**What is being asked**
Return the full passage below, about the city's pull on bright graduates, word for word.

One of the city’s most insidious impacts on society has been its ability to attract the brightest and best from Britain’s education establishments. I must admit at the age of 16 I weighed up whether to study engineering or economics / finance. A mixture of monetary incentive and prestige drew my young self to think of finance as the more worthwhile and rewarding. I do not know whether this dilemma has impacted other young, ambitious people – my concern is that it is quite a few. The cleverest (across the subject board) two people I knew at school / university ended up being a trader and a corporate tax lawyer respectively. In a recent visit to Cambridge I bumped into a young man, with a string of 1st behind him who had just been to the Pitt club (Cambridge’s answer to the infamous Bullingdon Club). In a brief conversation he claimed he would soon be ‘a rainmaker in the city’ and ‘rolling in it’. Apart from the fact that over the next few years of his life he will finding himself filing legal documents at 3am on more than one occasion, and also that this was a decidedly toffish and arrogant thing to say, it is also a great shame that this bright individual saw this city lifestyle as the pinnacle of aspiration. By all means be a lawyer, but don't close off many types of law outside of corporate / finance law.

If indeed the city does deprive other parts of society and other industries bright, ambitious individuals, then beyond being a massive obstacle to having a healthy, balanced economy it can only lead to a more elitist, London-centric and culturally separated society.

**Exercise data**
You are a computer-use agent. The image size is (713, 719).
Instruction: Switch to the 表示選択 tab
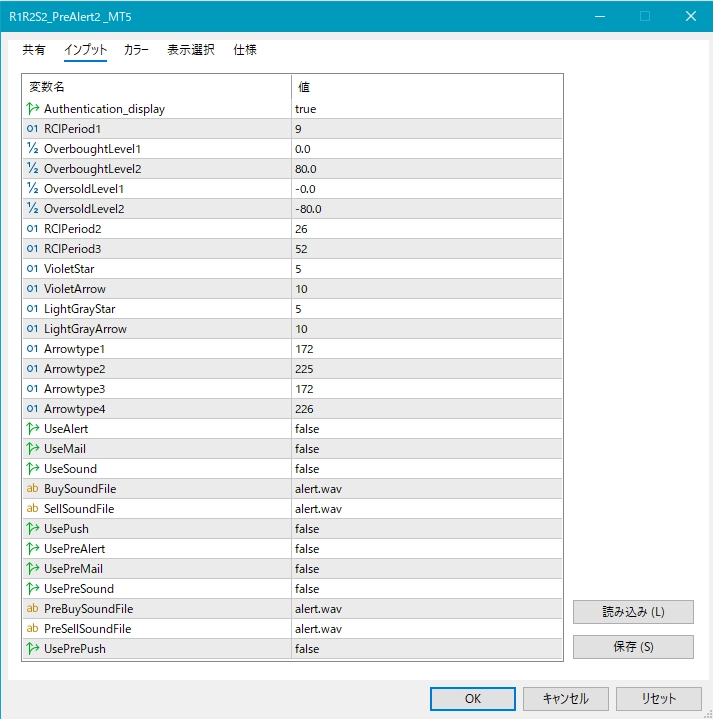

**Problem solution**
One of the city’s most insidious impacts on society has been its ability to attract the brightest and best from Britain’s education establishments. I must admit at the age of 16 I weighed up whether to study engineering or economics / finance. A mixture of monetary incentive and prestige drew my young self to think of finance as the more worthwhile and rewarding. I do not know whether this dilemma has impacted other young, ambitious people – my concern is that it is quite a few. The cleverest (across the subject board) two people I knew at school / university ended up being a trader and a corporate tax lawyer respectively. In a recent visit to Cambridge I bumped into a young man, with a string of 1st behind him who had just been to the Pitt club (Cambridge’s answer to the infamous Bullingdon Club). In a brief conversation he claimed he would soon be ‘a rainmaker in the city’ and ‘rolling in it’. Apart from the fact that over the next few years of his life he will finding himself filing legal documents at 3am on more than one occasion, and also that this was a decidedly toffish and arrogant thing to say, it is also a great shame that this bright individual saw this city lifestyle as the pinnacle of aspiration. By all means be a lawyer, but don't close off many types of law outside of corporate / finance law.

If indeed the city does deprive other parts of society and other industries bright, ambitious individuals, then beyond being a massive obstacle to having a healthy, balanced economy it can only lead to a more elitist, London-centric and culturally separated society.